------ MATERIAL SHOWN ------

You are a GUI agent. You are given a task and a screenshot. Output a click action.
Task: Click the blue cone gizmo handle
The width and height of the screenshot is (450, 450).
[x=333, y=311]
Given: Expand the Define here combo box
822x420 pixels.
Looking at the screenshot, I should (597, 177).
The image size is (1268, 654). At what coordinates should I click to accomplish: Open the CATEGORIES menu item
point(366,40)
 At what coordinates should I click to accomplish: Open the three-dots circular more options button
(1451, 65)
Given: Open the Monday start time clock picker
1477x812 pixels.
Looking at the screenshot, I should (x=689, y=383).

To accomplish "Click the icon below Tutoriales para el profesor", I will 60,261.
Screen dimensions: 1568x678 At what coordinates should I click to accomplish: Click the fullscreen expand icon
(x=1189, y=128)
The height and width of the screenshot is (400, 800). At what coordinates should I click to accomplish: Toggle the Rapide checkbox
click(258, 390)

------

__TRY IT__. Without omission, retype the full listing shown above.

__RESPONSE__.
You are a GUI agent. You are given a task and a screenshot. Output a click action.
Task: Click the blue cone gizmo handle
The width and height of the screenshot is (450, 450).
[x=333, y=311]
Given: Expand the Define here combo box
822x420 pixels.
Looking at the screenshot, I should (597, 177).
The image size is (1268, 654). At what coordinates should I click to accomplish: Open the CATEGORIES menu item
point(366,40)
 At what coordinates should I click to accomplish: Open the three-dots circular more options button
(1451, 65)
Given: Open the Monday start time clock picker
1477x812 pixels.
Looking at the screenshot, I should (x=689, y=383).

To accomplish "Click the icon below Tutoriales para el profesor", I will 60,261.
Screen dimensions: 1568x678 At what coordinates should I click to accomplish: Click the fullscreen expand icon
(x=1189, y=128)
The height and width of the screenshot is (400, 800). At what coordinates should I click to accomplish: Toggle the Rapide checkbox
click(258, 390)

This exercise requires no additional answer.